How does the placenta keep harmful substances away from developing babies while still providing proper nutrition?
The exact mechanisms remain unknown, which is why Rutgers University, Tulane University, the University of Pennsylvania, the University of North Carolina at Chapel Hill and the University of Rochester teamed up to launch a research center dedicated to solving this mystery and ensuring healthy pregnancies.
A $5 million grant from the National Institutes of Health (NIH) will help fund the Integrated Transporter Elucidation Center (InTEC), which will operate from the Rutgers Biomedical Health Sciences campus in Piscataway under the leadership of Lauren Aleksunes, a professor of pharmacology and toxicology at Rutgers’ Ernest Mario School of Pharmacy and resident scientist in the Environmental and Occupational Health Sciences Institute (EOHSI).
“Since my time working as a community pharmacist, I have found the lack of high-quality information about the safety of everyday products on the health of a pregnancy frustrating. People need to know whether the chemicals in their diet, personal care products, and medications can impact their babies. Our goal at InTEC is to better understand how these chemicals travel in and out of the placenta and if they can reach the baby and influence their development.” Aleksunes said.

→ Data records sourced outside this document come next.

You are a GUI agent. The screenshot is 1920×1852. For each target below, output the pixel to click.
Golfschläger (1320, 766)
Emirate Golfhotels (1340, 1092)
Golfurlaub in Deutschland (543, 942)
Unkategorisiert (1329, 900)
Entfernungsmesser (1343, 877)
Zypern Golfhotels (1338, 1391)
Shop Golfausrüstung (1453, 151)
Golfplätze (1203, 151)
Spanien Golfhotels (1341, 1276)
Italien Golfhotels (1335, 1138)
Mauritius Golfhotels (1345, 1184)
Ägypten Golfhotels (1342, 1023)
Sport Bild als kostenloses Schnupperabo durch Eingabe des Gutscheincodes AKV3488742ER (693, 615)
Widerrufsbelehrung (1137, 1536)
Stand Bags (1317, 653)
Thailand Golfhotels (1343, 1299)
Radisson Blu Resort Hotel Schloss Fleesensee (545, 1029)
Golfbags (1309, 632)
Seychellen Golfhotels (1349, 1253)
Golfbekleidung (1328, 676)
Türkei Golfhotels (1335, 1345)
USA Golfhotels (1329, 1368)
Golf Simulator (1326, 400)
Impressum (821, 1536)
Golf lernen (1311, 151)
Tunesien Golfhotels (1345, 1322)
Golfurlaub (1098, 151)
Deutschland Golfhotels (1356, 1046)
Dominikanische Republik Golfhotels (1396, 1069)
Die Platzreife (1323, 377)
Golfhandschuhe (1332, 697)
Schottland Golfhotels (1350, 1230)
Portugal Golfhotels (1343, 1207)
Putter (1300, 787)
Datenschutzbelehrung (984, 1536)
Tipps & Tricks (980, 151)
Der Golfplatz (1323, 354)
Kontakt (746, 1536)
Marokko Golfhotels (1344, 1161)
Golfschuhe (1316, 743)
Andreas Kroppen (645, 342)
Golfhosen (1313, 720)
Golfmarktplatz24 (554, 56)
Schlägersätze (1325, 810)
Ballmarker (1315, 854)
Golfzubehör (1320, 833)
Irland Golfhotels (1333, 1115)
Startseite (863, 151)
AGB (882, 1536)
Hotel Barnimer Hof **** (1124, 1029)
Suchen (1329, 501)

Her team, which includes five other Rutgers researchers, will study how transporter proteins carrying nutrients, dietary supplements, medications, and toxic chemicals work during pregnancies. Some of the work will test how individual placenta cells respond to various stimuli in the laboratory. Others on the team will examine how environmental factors influence placental transporters during healthy and unhealthy or complicated pregnancies.
Data from the University of Rochester Medical Center’s Understanding Pregnancy Signals and Infant Development (UPSIDE) birth cohort study, in coordination with Emily Barrett at the Rutgers School of Public Health and EOHSI, will undergo analysis to help researchers understand how transporters are regulated during pregnancy.
Another team operating under Hao Zhu at Tulane will use machine learning and computer science approaches to identify new interactions between transporter proteins and chemicals. A third team operating under Dan Huh at Penn will use an innovative model — a vascularized placenta-on-a-chip — to simulate the transfer of molecules across the human placenta.
Researchers led by Jacqueline Tiley at the University of North Carolina at Chapel Hill will use tools they developed to identify relevant proteins and how those proteins can be monitored in the blood across pregnancy.
“The biology is extremely complex, so the InTEC team naturally includes leading experts from various distinct but related fields, each of whom brings something unique and critically important to the table,” Aleksunes said.
InTEC team members said they hope their work creates scientific approaches to study how chemicals selectively pass across the placenta, approaches that will soon be used by many clinicians at the intersections of pharmacology, chemistry, computer science, public health, medicine and bioengineering.
More importantly, they hope their work leads to more healthy pregnancies and children.